- Born: 20 December 1949 Sunderland
- Died: 5 April 2009 (aged 59)
- Occupations: Film and television director

= David Wheatley (director) =

British film director (1949–2009)

David Rogerson Wheatley (20 December 1949 - 5 April 2009) was a British film and television director.

His Royal College of Art graduation film was on the Belgian surrealist artist René Magritte, after his tutor Gavin Millar showed him a book on the artist. The film was screened as part of the BBC's arts' programmes Omnibus in 1979. From that year, he contributed films to the Omnibus and Arena series, before branching out into other areas in the mid 1980s.

He directed The Magic Toyshop (1987), a fantasy film based on the Angela Carter novel, which Carter adapted herself, and several social dramas set in the north of England.

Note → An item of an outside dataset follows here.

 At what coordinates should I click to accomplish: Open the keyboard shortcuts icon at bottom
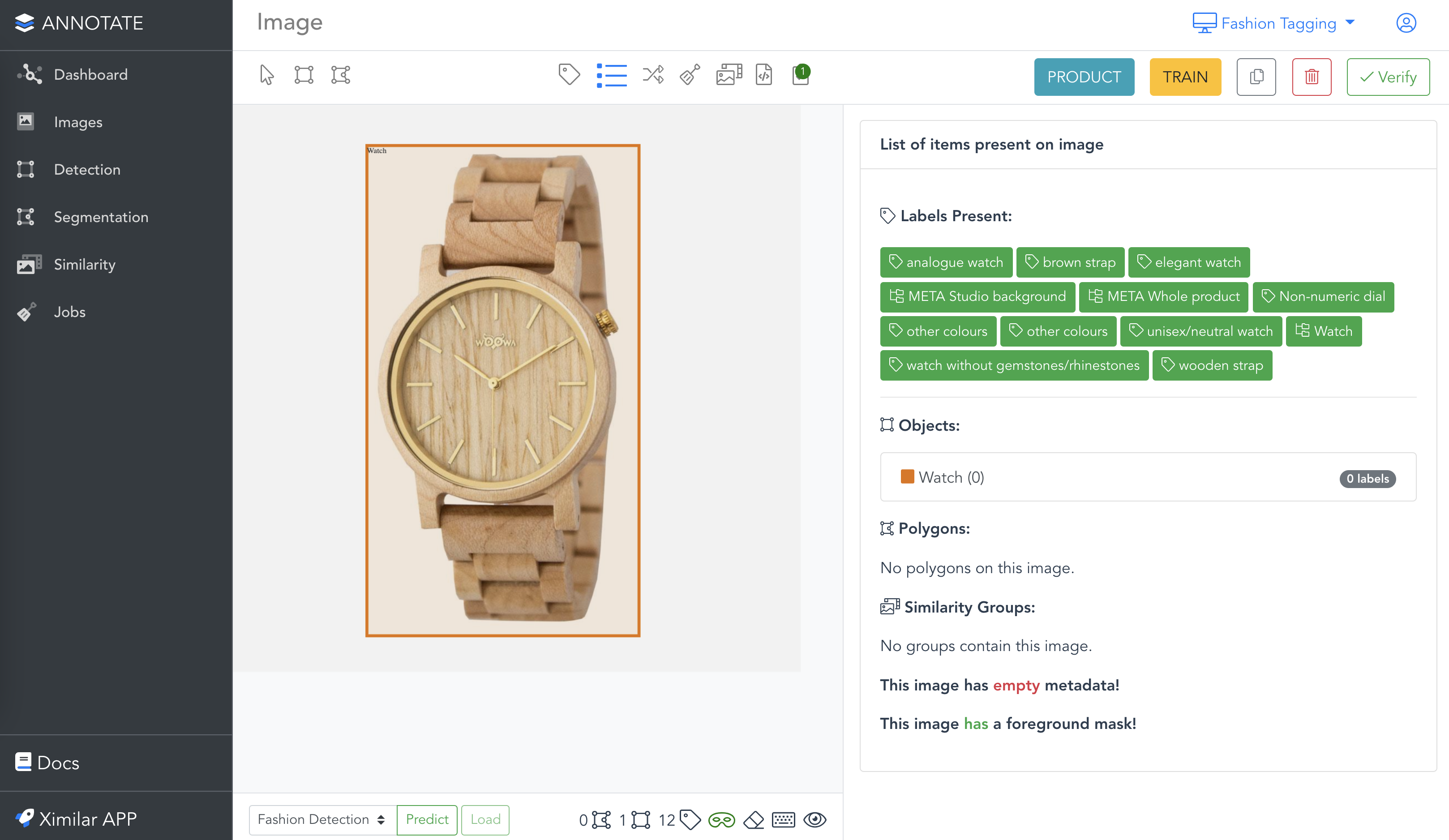[x=783, y=820]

In the early 1990s he directed a series of Catherine Cookson adaptations for Tyne Tees which gained audiences of 14 million. He also directed episodes of Fat Friends and Dalziel and Pascoe.

Wheatley was married to Melanie Pringle for 10 years, and they had a son, Alexander. Later, he was in a relationship with film editor Camilla Tress, and they had a daughter, Francesca. He died after a long illness on 5 April 2009, aged 59.